Every Friday, the so-nearly-six-you-can-almost-smell-it-year-old has his weekly spelling test at school. Simple stuff, obviously: goat, boat, coat, pneumatic, syzygy, that kind of thing.
And every Friday I think of Charlie Brown. Well, actually I think of Charlie Brown every day, but that’s another story. On Fridays, though, I particularly remember the sequence in which good ol’ Charlie Brown plucks up courage to enter the school-wide spelling bee, only to be eliminated in the first round because he spells ‘maze’ M-A-Y-S. He heard the word, and immediately thought of his hero Willie Mays (the only baseball players that have ever crossed my radar are the ones featured in Peanuts).
All in all, I’m quite relieved that Oliver’s current hero is Kevin Pietersen. No chance of confusion there.
But this week I was also reminded of something I heard at the beginning of the week, a spelling-related exchange that rocked the very foundations of my world. Rocked, I tell you.
I was listening, as is my shant, to the 5Live film podcast, a very entertaining offering in which Simon Mayo and Mark Kermode raise the art of niggly Odd-Couple-style bickering to Olympic levels, while occasionally talking about films and saying hello to Jason Isaacs.
For those unfamiliar with it, here is a brief rundown of the Kermodus Operandi:
1. He has opinions.
2. They are right.
3. That is all.
It’s an entertaining persona, but I especially like it when it turns out that he is as wrong as a pair of pink and yellow polka dot spats. For example, recently he’s taken to lecturing people about ending sentences with prepositions, which, as the saying goes, is the kind of pedantry up with which I will not put.
The film slated for slating on this occasion was Ron Howard’s latest, The Dilemma. The conversation started with a discussion about the spelling of the title, a subject that I would have thought merited about as much debate as a packet of Bland Nuts.
“So what is it with this new spelling of ‘dilemma’?” asked Kermode. “When did it change?”

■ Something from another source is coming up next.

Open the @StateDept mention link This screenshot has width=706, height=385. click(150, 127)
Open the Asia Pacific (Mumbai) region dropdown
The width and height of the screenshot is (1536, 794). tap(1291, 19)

“Exactly,” concurred Mayo. “When I grew up it was spelled ‘D-I-L-E-M-N-A’, but apparently they’ve changed it.”
Huh?
Dilemna?
I downed tools and went to check the dictionary. Had I gone mad? Had I been spelling it wrong all these years?
Nope.
There it was, in black and white. D-I-L-E-M-M-A. From the Greek, don’t you know. ‘Di’, meaning ‘twice’, and ‘lemma’, meaning ‘assumption’. Ah, the benefits of a classical education, I would be boasting now, had I not failed my Greek O-level quite spectacularly all those years ago.
No alternative spellings, no ‘arch.’, no ‘obs.’, no ‘also US, because they’re different over there’. Just D-I-L-E-M-M-A.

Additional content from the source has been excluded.